- Document extract
As part of the message exchange to establish a subscription, the server sends a NOTIFY message to the client with an indication of no events. Subscriptions have a limited life span (note the Expires header set in Example 5-3) and therefore must be periodically refreshed. A SUBSCRIBE with an Expires value of 0 indicates unsubscription.

Session Description Protocol

SIP uses SDP (defined in RFC 2327), which defines a syntax to describe the media sessions. The SDP is carried as an application body (Content-Type: application/SDP) in the SIP messages. SDP consists of text messages using the ISO 10646 character set in UTF-8 encoding. A SDP consists of a session-level description (details that apply to the whole session and all media streams) and optionally several media-level descriptions (details that apply to a single media stream). Table 5-2 describes the session-level SDP parameters as defined by RFC 2327.

Table 5-2. Session-Level SDP Parameters

Field Type

Mandatory/Optional

Description

Example

v=

Mandatory

Protocol version

v=0

o=

Mandatory

Owner/creator or session identifier

o=Sam 154954610 0 IN IP4 10.10.10.26

s=

Mandatory

Session name

s=conference call

i=

Optional

Session information

i=conference call to Cisco Unified MeetingPlace Express

u=

Optional

URI of description

u=http://www.cisco.com/sdp

e=

Optional

E-mail address

[email protected]

p=

Optional

Phone number

p=+91-44-510623456

c=

Optional

Connection information; not required if it is included in the media level

c=IN IP4 10.10.10.22

b=

Optional

Bandwidth information; not required if it is included in the session level

b=CT:128

k=

Optional

Encryption key; not required if it is included in the media level

k=base64:7658339339

t=

Optional

Time the session is active

t=7776543 987656

Table 5-3 shows the syntax and examples of media-level SDP parameters.

Table 5-3. Media-Level SDP Parameters

Field Type

Mandatory/Optional

Description

Example

m=

Mandatory

Media name and transport address

m=video RTP/AVP 31

i=

Optional

Media title

i=conference call to Cisco Unified MeetingPlace Express

c=

Mandatory

Connection information; optional if it is included in the session level

c=IN IP4 10.10.10.22

b=

Mandatory

Bandwidth information; optional if it is included in the session level

b=CT:128

k=

Optional

Encryption key

k=base64:7658339339

a=

Optional

Attribute lines

a=rtpmap:0 PCMU/8000

Real-time Transport Protocol RTP specifies how media streams should be packetized. The headers of RTP packets include a payload type (ptype) that defines the type of data packet. RTP payload types can be static or dynamic. Static payload types are fully defined in the audio/video profile.

Payload numbers 0 through 96 are static payload types. In the following example, payload number 0 is a static payload type for PCMU (G.711 µ-law):

m=audio 49000 RTP/AVP 0
a=rtpmap:0 PCMU/8000

Dynamic payload types are defined during the session setup and are identified using payload numbers above 96. In the following example, the originator assigns 121 to identify codec G.722.1 during the SDP offer:

m=audio 49000 RTP/AVP 121
a=rtpmap:121 G7221/16000

SIP Conferencing Models

There are two basic models for supporting multipoint conferencing through SIP:

  • A centralized model in which all the participants establish a two-way communication to a conference server. Conference servers could be cascaded, but this topology is transparent to the endpoint. As discussed in Chapter 2, “Conferencing System Design and Architecture,” IETF documents label this conference server the focus.

- Requirements
[1] In the SIP excerpt, what Expires value in a SUBSCRIBE indicates unsubscription?
[2] Reproduce the SIP excerpt word for word from "SIP uses SDP" up to and including "by RFC 2327.".
[3] For each statement, say whether it agrees with the SIP excerpt, and quote the words that decide it: (a) SDP text messages use UTF-8 encoding. (b) Dynamic payload types are identified by payload numbers below 96. (c) The SDP is carried as an application body in SIP messages.
The listing comes from a source unrelated to the SIP excerpt.

- Recorded data
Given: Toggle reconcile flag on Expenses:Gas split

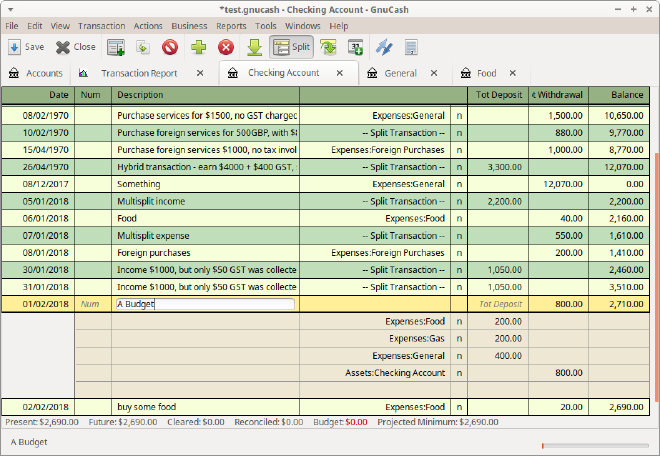Looking at the screenshot, I should (459, 339).
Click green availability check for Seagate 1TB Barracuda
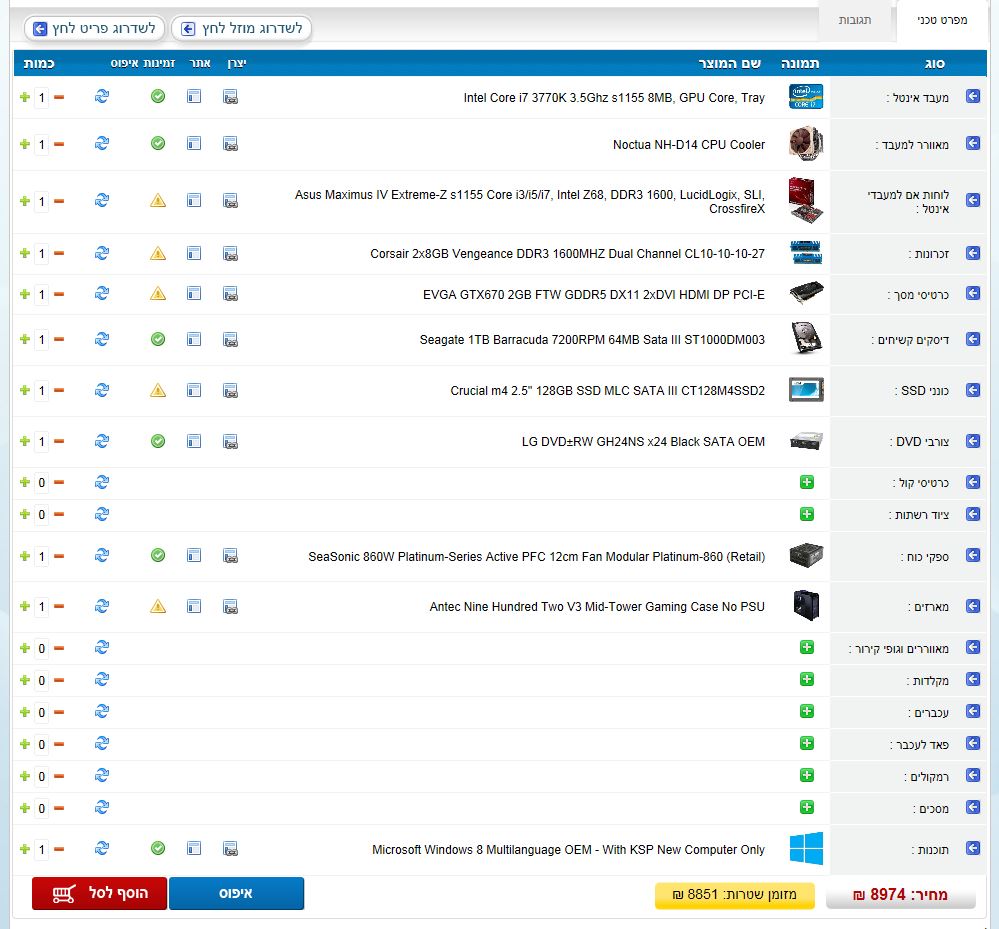Viewport: 999px width, 929px height. (x=158, y=339)
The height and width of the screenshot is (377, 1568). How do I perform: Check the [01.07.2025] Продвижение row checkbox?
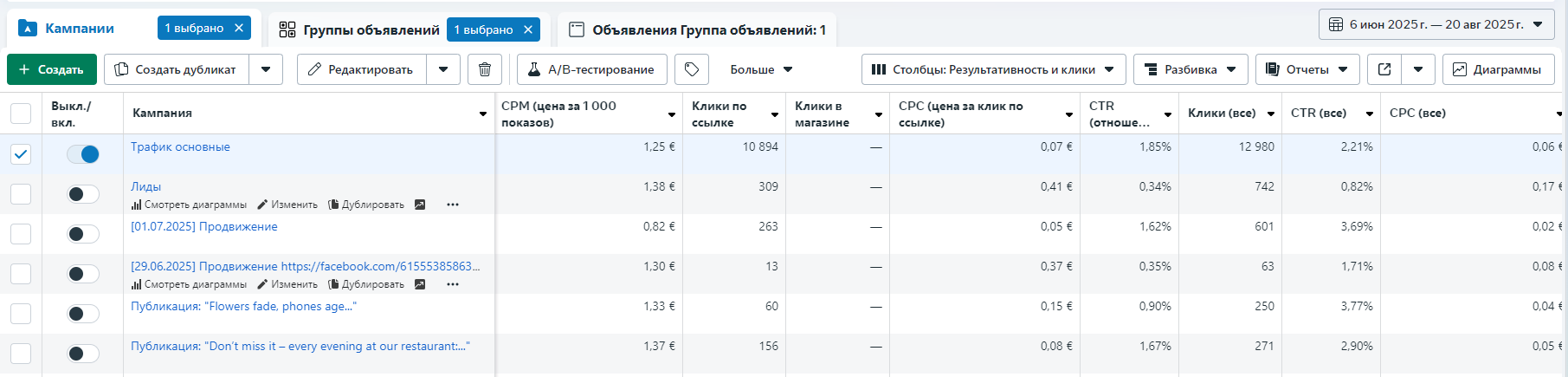[x=21, y=234]
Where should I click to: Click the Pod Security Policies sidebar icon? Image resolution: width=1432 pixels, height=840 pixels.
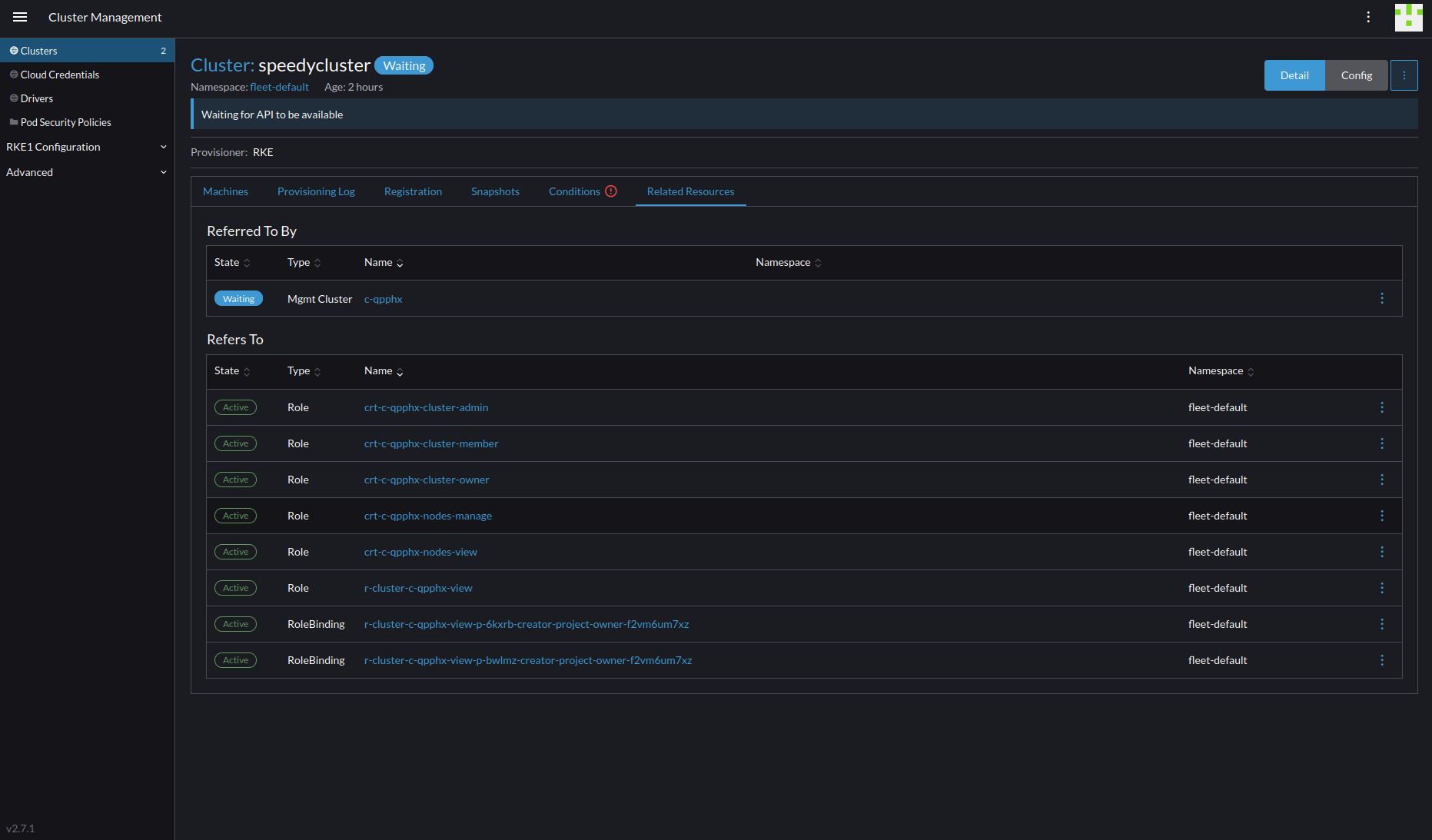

- Responses to the exercise
[1] An Expires value of 0.

[2]
SIP uses SDP (defined in RFC 2327), which defines a syntax to describe the media sessions. The SDP is carried as an application body (Content-Type: application/SDP) in the SIP messages. SDP consists of text messages using the ISO 10646 character set in UTF-8 encoding. A SDP consists of a session-level description (details that apply to the whole session and all media streams) and optionally several media-level descriptions (details that apply to a single media stream). Table 5-2 describes the session-level SDP parameters as defined by RFC 2327.

[3]
(a) Yes: "SDP consists of text messages using the ISO 10646 character set in UTF-8 encoding."
(b) No: "Dynamic payload types are defined during the session setup and are identified using payload numbers above 96."
(c) Yes: "The SDP is carried as an application body (Content-Type: application/SDP) in the SIP messages."